# !pip install --quiet olmoearth-pretrainOlmoEarth v1.1: a small runnable demo
On May 19, 2026, Ai2 released OlmoEarth v1.1 — a minor-version refresh of the OlmoEarth Earth observation foundation model family they first shipped in November 2025. This post is a short, runnable explainer:
- what OlmoEarth v1.1 actually changes,
- how to load the smallest model on a laptop in ~1 second,
- one simple application: embedding synthetic Sentinel-2 chips and doing nearest-neighbour land-cover classification.
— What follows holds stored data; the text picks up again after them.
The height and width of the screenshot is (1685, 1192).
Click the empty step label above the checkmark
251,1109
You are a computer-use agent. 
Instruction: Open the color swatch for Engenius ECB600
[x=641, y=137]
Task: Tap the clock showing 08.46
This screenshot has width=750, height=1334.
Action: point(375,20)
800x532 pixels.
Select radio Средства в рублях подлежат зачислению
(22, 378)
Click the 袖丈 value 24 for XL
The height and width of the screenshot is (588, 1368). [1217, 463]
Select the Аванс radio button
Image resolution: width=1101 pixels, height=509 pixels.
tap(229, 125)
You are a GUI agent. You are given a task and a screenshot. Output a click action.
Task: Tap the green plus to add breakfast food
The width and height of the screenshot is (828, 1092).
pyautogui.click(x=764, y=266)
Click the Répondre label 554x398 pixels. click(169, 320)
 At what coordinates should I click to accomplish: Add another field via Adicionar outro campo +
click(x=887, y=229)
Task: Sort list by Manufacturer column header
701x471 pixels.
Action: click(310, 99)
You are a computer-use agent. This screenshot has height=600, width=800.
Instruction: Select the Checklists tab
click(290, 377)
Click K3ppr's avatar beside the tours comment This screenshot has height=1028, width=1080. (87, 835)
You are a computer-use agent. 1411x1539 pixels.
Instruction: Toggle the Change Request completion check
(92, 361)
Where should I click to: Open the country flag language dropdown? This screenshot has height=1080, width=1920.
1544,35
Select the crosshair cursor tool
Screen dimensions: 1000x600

No GPU, no API keys, no Sentinel-2 download. Synthetic chips with realistic per-band reflectance statistics are enough to show the embeddings are doing something.
What v1.1 changes
OlmoEarth v1 was a vision transformer pre-trained on ~10 TB of multimodal Earth observation data globally resampled to 10 m/pixel, with up to 12 monthly timesteps per sample. It ingests Sentinel-2, Sentinel-1, and Landsat as satellite modalities, plus map products (OpenStreetMap, ESA WorldCover, USDA Cropland Data Layer, SRTM DEM, WRI Canopy Height, WorldCereal) as weak supervision.
Four sizes: Nano (~1.4 M), Tiny (~6.2 M), Base (~90 M), Large (~300 M). The Base model already beat DINOv3, Prithvi (NASA/IBM), and AlphaEarth Foundations (Google DeepMind) on the OlmoEarth-Bench k-NN and linear-probe protocols.
The v1.1 delta is purely methodological: same data, smarter tokeniser.
- v1 emitted 6 tokens per spatial patch per timestep for Sentinel-2 (one per resolution group of bands).
- v1.1 emits 2 tokens per spatial patch per timestep by merging resolution groups into a single token after a small per-resolution projection.
- Naive merging causes a ~10 percentage-point drop on downstream tasks. The fix is a modified pre-training objective that explicitly stabilises the merged token.
- Net effect: ~3× cheaper inference and shorter sequences, same downstream quality.
On a country-scale crop map of India, the difference between 6 tokens and 2 tokens per patch is the difference between a job that fits on one node overnight and one that doesn’t.
Install
The official package is olmoearth-pretrain. The inference-only path doesn’t need olmo-core.
import time
import warnings
warnings.filterwarnings("ignore")
import numpy as np
import torch
import matplotlib.pyplot as plt
from olmoearth_pretrain.model_loader import load_model_from_id, ModelID
from olmoearth_pretrain.datatypes import MaskedOlmoEarthSample, MaskValue
torch.manual_seed(0)
np.random.seed(0)
print("torch:", torch.__version__)torch: 2.7.1
Load OlmoEarth-v1-Nano
Nano is ~3.5 M parameters in the published checkpoint. On a MacBook this loads in about a second after the first download caches the weights in ~/.cache/huggingface/.
t0 = time.time()
model = load_model_from_id(ModelID.OLMOEARTH_V1_NANO).eval()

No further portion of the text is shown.